CCGs often operate as if they were directors of a FTSE 100 company, with all the trimmings but without the checks and balances that shareholders provide. Without accountability we see abuses of power, conflicts of interest and a failure to serve local communities. It is almost impossible to remove a non-performing chief executive or board, and in any event they just pop up somewhere else with their golden handshake and gold-plated pension still intact.
I genuinely believe that we now have a window of opportunity to solve the Shropshire reconfiguration, and I deeply hope that Ministers can help us to bring it to a long overdue conclusion. If we can learn anything from our experience, it is that we have a decision-making structure in the NHS that does not serve the communities it is intended to serve and which is not accountable to us, and if it is not unaccountable to MPs, to local councils or to individual residents and patients, there is a problem. We need a full examination to ensure that what has happened in Shropshire does not happen
again. I am hopeful for my constituents and neighbouring Shropshire MPs that there is a solution on the horizon, and one that would be a positive outcome for all our communities.

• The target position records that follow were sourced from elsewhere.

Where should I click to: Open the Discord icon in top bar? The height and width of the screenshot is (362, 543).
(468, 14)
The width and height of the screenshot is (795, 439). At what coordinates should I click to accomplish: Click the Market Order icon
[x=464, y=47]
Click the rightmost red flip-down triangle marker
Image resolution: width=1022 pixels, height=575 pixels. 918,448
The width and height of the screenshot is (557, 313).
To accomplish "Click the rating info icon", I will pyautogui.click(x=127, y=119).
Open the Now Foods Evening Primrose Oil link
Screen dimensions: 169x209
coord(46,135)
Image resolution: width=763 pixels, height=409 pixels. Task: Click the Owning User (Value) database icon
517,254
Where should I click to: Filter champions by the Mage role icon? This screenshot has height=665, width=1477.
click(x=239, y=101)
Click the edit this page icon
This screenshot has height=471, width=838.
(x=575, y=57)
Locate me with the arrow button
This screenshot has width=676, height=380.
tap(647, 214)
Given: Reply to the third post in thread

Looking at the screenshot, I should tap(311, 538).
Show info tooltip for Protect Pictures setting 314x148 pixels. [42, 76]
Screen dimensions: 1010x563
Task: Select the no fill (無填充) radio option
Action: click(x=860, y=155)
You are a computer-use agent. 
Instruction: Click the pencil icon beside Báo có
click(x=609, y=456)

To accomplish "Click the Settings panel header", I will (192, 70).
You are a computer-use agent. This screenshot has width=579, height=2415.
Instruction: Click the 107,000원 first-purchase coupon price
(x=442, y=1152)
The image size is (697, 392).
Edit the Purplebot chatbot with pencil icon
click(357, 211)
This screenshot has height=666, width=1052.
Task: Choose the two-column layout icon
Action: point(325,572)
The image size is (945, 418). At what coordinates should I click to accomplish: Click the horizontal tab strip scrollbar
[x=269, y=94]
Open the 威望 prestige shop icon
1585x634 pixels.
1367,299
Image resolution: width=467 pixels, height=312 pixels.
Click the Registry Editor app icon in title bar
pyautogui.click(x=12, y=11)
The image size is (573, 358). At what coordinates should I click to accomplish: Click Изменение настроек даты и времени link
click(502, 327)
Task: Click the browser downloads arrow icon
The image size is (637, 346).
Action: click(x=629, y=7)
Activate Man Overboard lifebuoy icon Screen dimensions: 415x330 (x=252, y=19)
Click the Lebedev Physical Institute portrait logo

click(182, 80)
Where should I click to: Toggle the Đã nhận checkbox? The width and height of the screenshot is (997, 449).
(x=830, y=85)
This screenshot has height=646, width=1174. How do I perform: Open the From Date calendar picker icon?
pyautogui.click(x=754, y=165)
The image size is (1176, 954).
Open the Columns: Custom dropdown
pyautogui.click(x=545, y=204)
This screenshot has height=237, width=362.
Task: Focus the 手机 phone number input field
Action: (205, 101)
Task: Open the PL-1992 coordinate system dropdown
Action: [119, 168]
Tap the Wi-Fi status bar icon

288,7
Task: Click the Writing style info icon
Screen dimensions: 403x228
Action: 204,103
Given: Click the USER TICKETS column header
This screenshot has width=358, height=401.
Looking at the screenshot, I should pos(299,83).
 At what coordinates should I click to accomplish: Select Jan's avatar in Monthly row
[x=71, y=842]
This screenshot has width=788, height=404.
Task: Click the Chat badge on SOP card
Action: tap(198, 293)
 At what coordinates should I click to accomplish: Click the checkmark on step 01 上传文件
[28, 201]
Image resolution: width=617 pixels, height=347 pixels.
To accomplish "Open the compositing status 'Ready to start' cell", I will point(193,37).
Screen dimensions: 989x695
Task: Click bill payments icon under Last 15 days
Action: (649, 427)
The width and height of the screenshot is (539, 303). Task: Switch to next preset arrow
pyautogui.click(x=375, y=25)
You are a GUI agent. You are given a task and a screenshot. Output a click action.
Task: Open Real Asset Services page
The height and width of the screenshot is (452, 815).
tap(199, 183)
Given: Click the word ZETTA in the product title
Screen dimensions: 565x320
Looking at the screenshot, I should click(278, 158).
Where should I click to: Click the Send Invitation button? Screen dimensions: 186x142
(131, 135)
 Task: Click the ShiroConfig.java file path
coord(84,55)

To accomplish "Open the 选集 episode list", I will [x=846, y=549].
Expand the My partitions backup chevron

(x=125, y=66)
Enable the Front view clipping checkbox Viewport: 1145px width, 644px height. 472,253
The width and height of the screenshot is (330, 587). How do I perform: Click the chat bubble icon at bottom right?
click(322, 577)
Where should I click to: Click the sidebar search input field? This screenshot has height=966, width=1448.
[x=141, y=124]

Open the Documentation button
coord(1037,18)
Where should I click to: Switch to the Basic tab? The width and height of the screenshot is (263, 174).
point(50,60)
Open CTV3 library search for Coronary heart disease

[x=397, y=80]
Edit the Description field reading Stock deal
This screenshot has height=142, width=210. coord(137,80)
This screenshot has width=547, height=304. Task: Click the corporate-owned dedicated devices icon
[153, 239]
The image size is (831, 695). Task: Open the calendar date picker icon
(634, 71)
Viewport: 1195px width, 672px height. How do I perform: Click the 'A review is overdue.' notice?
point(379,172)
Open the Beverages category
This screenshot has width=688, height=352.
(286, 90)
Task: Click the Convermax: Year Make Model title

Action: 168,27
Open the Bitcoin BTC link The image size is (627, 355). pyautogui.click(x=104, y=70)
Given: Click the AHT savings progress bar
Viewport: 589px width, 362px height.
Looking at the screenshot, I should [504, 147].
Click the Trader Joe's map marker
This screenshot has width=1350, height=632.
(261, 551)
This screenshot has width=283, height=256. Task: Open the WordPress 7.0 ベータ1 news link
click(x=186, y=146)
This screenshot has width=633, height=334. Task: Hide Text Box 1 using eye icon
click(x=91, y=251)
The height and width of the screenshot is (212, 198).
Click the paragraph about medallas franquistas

That said, our communities should not have had to resort to crowdfunding a legal action against the CCG or the Government, or to protests, marches and petitions, and they should not have had to endure six years of uncertainty or to write thousands of letters to their MP. As the Government embark on this welcome capital expenditure programme—a truly historic investment programme that we all welcome on both sides of the House—I hope they will look at what has happened in the NHS Future Fit process in Shropshire and learn the lessons of that experience so that those mistakes are not repeated.
To conclude, I reiterate what a pleasure it is to take part in a debate where everybody is trying to get the best outcome for their constituents, the country and the NHS in terms of the service it delivers to all our constituents.